• [PROBLEM]
Transcribe all the material exactly. Leave every line as it is.
⟨
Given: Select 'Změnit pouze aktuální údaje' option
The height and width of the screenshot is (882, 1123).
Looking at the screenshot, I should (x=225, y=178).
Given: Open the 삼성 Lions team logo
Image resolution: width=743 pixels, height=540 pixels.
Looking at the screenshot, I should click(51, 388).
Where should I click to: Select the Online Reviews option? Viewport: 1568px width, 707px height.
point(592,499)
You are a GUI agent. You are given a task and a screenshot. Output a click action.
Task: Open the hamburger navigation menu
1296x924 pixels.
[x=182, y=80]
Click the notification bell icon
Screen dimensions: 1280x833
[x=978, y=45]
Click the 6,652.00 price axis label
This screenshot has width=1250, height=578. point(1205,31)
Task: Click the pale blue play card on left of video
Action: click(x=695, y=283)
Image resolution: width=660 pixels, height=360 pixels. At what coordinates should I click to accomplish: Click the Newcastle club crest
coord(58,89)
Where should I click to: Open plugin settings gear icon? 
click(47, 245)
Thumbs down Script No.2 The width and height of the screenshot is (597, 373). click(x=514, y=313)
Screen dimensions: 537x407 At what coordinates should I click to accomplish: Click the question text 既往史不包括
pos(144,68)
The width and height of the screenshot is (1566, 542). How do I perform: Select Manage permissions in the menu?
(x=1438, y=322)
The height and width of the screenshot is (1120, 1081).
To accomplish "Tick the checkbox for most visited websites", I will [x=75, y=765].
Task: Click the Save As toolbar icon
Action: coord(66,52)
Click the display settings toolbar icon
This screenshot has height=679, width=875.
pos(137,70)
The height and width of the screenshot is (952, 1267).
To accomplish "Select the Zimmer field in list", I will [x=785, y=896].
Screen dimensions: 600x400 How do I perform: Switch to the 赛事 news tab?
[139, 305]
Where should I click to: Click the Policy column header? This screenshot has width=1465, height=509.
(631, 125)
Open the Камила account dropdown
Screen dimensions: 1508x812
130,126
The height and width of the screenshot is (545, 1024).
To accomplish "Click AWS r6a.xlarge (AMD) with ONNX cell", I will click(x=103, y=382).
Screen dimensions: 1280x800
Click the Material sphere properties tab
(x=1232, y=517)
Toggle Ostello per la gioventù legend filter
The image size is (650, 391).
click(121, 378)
⟩
• [SOLUTION TO THIS TASK]
Given: Select 'Změnit pouze aktuální údaje' option
The height and width of the screenshot is (882, 1123).
Looking at the screenshot, I should (x=225, y=178).
Given: Open the 삼성 Lions team logo
Image resolution: width=743 pixels, height=540 pixels.
Looking at the screenshot, I should click(51, 388).
Where should I click to: Select the Online Reviews option? Viewport: 1568px width, 707px height.
point(592,499)
You are a GUI agent. You are given a task and a screenshot. Output a click action.
Task: Open the hamburger navigation menu
1296x924 pixels.
[x=182, y=80]
Click the notification bell icon
Screen dimensions: 1280x833
[x=978, y=45]
Click the 6,652.00 price axis label
This screenshot has width=1250, height=578. point(1205,31)
Task: Click the pale blue play card on left of video
Action: click(x=695, y=283)
Image resolution: width=660 pixels, height=360 pixels. At what coordinates should I click to accomplish: Click the Newcastle club crest
coord(58,89)
Where should I click to: Open plugin settings gear icon? 
click(47, 245)
Thumbs down Script No.2 The width and height of the screenshot is (597, 373). click(x=514, y=313)
Screen dimensions: 537x407 At what coordinates should I click to accomplish: Click the question text 既往史不包括
pos(144,68)
The width and height of the screenshot is (1566, 542). How do I perform: Select Manage permissions in the menu?
(x=1438, y=322)
The height and width of the screenshot is (1120, 1081).
To accomplish "Tick the checkbox for most visited websites", I will [x=75, y=765].
Task: Click the Save As toolbar icon
Action: coord(66,52)
Click the display settings toolbar icon
This screenshot has height=679, width=875.
pos(137,70)
The height and width of the screenshot is (952, 1267).
To accomplish "Select the Zimmer field in list", I will [x=785, y=896].
Screen dimensions: 600x400 How do I perform: Switch to the 赛事 news tab?
[139, 305]
Where should I click to: Click the Policy column header? This screenshot has width=1465, height=509.
(631, 125)
Open the Камила account dropdown
Screen dimensions: 1508x812
130,126
The height and width of the screenshot is (545, 1024).
To accomplish "Click AWS r6a.xlarge (AMD) with ONNX cell", I will click(x=103, y=382).
Screen dimensions: 1280x800
Click the Material sphere properties tab
(x=1232, y=517)
Toggle Ostello per la gioventù legend filter
The image size is (650, 391).
click(121, 378)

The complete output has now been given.